Clinical depression affects one in six people at some point in their lives. Until now, doctors have lacked a biomarker for clinical depression, partly because its causes and symptoms are so varied.

"Through our research, we now have a very real way of identifying those teenage boys most likely to develop clinical depression," said Professor Ian Goodyer of the University's Department of Psychiatry who led the study.

"This will help us strategically target preventions and interventions at these individuals and hopefully help reduce their risk of serious episodes of depression and their consequences in adult life," Goodyer said.

The researchers collected spit samples from hundreds of teenagers and measured levels of cortisol in the saliva, as well as self-reported information on symptoms of depression.

This they used to divide the teenagers into one of four groups depending on their cortisol levels and symptoms of depression.

After following the group for 12 to 36 months, they were then able to work out which group was most likely to develop clinical depression and other psychiatric disorders.
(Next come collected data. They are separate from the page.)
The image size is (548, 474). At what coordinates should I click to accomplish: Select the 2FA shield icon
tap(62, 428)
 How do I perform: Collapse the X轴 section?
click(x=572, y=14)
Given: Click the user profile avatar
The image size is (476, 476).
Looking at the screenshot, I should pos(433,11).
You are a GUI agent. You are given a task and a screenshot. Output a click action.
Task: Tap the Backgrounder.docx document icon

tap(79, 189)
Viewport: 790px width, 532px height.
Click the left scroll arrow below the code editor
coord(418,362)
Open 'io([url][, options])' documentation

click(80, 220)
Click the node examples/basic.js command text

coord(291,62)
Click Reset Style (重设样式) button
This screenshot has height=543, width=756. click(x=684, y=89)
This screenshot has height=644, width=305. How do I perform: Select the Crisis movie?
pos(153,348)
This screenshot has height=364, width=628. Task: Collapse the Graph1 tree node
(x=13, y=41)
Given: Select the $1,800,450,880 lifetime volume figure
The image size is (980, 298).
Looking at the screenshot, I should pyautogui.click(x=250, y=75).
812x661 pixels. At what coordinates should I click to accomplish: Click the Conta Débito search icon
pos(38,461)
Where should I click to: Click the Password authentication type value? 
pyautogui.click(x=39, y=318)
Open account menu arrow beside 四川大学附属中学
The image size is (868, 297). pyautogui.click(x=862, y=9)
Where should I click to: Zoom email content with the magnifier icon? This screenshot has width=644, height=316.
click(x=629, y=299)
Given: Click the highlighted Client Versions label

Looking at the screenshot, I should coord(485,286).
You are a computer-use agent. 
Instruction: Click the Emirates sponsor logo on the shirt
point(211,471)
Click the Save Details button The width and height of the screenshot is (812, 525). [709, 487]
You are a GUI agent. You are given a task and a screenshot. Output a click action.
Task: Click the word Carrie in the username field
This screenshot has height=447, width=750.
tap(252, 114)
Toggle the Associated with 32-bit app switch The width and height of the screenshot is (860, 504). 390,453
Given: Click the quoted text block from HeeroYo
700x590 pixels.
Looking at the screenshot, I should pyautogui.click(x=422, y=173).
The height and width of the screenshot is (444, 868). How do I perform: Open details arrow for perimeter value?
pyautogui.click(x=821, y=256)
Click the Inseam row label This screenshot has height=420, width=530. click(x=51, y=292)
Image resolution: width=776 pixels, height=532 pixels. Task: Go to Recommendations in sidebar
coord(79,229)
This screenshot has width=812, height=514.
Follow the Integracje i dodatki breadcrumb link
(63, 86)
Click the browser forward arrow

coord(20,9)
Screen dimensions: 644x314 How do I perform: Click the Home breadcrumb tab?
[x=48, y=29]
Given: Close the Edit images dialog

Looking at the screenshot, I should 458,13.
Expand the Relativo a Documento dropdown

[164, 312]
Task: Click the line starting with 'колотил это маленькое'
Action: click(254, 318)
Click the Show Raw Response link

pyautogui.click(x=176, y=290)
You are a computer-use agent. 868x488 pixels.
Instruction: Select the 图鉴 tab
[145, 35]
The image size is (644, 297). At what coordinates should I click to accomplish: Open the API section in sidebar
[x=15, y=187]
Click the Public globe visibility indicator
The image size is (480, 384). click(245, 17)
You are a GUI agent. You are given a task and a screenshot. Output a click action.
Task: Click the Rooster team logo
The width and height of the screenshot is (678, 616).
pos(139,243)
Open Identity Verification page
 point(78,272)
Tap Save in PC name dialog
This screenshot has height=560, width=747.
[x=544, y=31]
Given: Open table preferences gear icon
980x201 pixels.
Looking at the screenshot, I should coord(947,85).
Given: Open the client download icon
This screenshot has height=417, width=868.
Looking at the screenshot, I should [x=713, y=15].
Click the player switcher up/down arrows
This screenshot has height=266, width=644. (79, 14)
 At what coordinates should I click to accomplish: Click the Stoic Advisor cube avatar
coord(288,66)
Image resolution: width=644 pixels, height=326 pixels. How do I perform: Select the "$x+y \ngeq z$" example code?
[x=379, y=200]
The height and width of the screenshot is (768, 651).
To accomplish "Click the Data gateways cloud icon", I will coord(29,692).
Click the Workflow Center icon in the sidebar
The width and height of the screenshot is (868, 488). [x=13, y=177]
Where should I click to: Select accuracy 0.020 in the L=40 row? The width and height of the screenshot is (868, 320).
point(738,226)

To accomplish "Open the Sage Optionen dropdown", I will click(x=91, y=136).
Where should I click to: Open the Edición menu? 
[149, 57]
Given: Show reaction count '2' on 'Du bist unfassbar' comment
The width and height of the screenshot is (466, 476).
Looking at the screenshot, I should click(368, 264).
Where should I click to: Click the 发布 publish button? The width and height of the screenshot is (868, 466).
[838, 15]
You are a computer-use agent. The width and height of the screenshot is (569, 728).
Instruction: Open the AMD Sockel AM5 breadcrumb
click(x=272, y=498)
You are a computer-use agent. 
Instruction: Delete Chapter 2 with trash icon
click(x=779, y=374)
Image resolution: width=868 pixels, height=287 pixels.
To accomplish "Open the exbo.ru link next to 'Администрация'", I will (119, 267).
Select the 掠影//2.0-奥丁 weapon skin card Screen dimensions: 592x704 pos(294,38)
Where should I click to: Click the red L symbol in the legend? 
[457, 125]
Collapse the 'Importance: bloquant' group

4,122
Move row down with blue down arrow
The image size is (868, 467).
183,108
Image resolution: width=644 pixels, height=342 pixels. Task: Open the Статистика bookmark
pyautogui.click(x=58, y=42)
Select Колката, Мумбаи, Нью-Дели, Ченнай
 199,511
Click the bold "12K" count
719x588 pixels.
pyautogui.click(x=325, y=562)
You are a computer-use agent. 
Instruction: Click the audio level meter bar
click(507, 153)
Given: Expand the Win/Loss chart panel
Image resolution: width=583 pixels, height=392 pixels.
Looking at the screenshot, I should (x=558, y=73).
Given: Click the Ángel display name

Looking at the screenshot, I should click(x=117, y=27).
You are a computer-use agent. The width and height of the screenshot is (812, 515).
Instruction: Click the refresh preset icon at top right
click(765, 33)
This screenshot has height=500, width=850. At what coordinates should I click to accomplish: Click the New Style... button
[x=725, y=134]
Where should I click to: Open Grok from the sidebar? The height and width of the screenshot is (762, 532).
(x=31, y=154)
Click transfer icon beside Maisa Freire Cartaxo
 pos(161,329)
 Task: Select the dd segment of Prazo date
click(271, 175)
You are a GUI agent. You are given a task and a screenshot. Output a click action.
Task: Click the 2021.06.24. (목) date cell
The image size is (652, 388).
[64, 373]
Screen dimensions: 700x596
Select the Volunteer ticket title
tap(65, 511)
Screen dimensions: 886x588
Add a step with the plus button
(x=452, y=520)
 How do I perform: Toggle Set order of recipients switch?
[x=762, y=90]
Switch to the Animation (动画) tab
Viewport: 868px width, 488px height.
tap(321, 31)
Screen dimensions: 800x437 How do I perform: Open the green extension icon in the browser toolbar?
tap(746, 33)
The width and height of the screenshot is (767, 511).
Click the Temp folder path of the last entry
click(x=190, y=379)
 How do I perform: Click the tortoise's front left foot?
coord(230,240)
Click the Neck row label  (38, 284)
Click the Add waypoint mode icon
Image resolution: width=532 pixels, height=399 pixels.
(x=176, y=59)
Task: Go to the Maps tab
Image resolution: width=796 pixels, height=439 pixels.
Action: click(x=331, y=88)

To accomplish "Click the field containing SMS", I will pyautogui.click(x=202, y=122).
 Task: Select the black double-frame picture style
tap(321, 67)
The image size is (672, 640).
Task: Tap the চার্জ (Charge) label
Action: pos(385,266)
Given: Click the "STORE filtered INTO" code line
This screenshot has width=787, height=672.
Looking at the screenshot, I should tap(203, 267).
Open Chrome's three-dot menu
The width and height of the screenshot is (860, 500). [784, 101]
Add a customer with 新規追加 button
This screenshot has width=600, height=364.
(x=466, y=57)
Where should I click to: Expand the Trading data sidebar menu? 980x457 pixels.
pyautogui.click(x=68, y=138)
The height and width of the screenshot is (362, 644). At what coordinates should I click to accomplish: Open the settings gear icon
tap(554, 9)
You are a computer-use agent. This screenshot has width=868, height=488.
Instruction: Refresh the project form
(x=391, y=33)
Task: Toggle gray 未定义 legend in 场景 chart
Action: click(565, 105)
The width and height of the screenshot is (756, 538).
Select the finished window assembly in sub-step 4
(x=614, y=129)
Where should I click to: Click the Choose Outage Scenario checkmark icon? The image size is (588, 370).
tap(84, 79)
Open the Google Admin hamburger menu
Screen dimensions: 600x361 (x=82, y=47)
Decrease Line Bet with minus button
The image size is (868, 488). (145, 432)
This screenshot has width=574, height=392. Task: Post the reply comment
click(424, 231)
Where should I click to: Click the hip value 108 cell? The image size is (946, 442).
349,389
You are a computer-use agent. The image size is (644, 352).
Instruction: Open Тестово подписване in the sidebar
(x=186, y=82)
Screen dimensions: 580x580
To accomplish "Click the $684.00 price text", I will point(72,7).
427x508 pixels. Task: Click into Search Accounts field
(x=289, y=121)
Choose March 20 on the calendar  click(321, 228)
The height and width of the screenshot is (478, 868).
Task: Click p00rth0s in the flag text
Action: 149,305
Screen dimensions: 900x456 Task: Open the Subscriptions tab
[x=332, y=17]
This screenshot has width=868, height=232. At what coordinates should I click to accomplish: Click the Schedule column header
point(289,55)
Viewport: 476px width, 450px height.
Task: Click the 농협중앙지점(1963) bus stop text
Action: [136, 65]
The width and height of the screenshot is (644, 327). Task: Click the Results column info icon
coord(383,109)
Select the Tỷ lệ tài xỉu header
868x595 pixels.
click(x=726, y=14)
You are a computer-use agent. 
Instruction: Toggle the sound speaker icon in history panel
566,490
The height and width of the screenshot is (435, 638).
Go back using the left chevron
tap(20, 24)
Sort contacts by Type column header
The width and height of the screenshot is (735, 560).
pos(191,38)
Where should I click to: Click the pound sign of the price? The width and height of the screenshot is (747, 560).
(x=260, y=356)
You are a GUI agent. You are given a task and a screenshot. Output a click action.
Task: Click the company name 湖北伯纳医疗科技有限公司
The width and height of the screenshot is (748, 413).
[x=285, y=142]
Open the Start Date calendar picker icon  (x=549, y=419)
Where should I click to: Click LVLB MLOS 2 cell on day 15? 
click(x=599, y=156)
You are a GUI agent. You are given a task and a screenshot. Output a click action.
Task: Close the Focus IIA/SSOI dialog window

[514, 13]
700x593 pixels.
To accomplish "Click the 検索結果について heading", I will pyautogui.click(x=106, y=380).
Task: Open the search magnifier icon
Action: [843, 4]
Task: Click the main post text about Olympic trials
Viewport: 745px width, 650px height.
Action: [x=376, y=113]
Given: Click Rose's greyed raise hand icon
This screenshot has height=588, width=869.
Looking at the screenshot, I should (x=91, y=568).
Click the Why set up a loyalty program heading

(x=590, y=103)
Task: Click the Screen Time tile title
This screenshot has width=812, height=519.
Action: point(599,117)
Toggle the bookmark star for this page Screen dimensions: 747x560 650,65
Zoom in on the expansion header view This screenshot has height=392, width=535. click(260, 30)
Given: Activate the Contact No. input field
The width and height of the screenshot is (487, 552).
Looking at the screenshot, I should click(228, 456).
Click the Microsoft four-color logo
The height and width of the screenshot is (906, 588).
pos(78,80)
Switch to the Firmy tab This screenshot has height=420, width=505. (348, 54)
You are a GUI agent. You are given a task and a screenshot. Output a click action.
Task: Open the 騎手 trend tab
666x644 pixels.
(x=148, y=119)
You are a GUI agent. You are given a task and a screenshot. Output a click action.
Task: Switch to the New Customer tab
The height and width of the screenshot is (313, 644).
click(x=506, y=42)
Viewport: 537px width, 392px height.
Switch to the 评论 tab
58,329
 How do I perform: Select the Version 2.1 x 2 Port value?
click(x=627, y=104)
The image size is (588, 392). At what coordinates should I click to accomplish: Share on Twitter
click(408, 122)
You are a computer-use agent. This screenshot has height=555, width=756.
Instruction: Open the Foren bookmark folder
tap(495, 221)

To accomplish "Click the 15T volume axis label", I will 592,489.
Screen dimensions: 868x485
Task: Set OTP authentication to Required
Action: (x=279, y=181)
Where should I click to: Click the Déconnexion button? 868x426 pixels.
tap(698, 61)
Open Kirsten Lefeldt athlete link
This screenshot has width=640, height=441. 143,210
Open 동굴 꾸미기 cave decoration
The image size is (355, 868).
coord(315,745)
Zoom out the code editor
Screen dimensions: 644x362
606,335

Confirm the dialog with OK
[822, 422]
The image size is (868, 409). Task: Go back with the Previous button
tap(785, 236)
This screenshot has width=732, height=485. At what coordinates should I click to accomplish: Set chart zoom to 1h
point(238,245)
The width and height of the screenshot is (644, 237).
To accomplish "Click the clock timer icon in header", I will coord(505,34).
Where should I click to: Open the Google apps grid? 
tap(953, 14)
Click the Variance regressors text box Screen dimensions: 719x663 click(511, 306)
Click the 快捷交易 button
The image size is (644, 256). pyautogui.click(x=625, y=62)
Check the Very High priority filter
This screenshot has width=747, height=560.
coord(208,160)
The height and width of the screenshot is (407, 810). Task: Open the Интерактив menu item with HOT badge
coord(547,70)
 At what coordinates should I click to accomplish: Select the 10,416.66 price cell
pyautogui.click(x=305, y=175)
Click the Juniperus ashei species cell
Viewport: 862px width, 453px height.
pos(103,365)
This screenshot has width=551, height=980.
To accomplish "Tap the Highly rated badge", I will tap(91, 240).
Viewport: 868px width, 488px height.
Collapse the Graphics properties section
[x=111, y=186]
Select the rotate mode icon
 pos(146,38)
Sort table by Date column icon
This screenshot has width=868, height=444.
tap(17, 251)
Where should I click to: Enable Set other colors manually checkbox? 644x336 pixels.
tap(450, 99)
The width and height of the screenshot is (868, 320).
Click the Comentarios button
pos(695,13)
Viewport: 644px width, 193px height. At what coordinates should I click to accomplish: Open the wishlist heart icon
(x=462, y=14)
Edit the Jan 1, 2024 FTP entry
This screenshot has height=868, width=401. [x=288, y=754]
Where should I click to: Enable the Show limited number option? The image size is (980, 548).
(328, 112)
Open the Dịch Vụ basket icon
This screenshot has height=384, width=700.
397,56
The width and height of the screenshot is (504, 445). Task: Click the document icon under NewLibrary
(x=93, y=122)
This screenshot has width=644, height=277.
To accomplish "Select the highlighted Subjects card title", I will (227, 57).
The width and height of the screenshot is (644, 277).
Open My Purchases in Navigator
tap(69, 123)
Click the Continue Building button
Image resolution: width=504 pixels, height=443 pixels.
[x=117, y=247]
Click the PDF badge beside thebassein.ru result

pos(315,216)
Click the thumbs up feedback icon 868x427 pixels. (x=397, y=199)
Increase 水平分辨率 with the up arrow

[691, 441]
They found boys with high levels of cortisol and depressive symptoms were 14 times more likely to develop clinical depression than those with neither. In girls, however, this difference was less marked.

Girls with high cortisol and depressive symptoms were four times more likely to develop clinical depression than those with neither, suggesting gender differences in how depression develops.

The researchers hope that having an easily measurable biomarker - in this case, raised cortisol plus depressive symptoms - will allow primary care services to identify boys at high risk and consider new public mental health strategies for this part of the population.

"This new biomarker suggests that we may be able to offer a more personalised approach to tackling boys at risk for depression," said co-author Dr Matthew Owens.

The study was published in Proceedings of the National Academies of Science.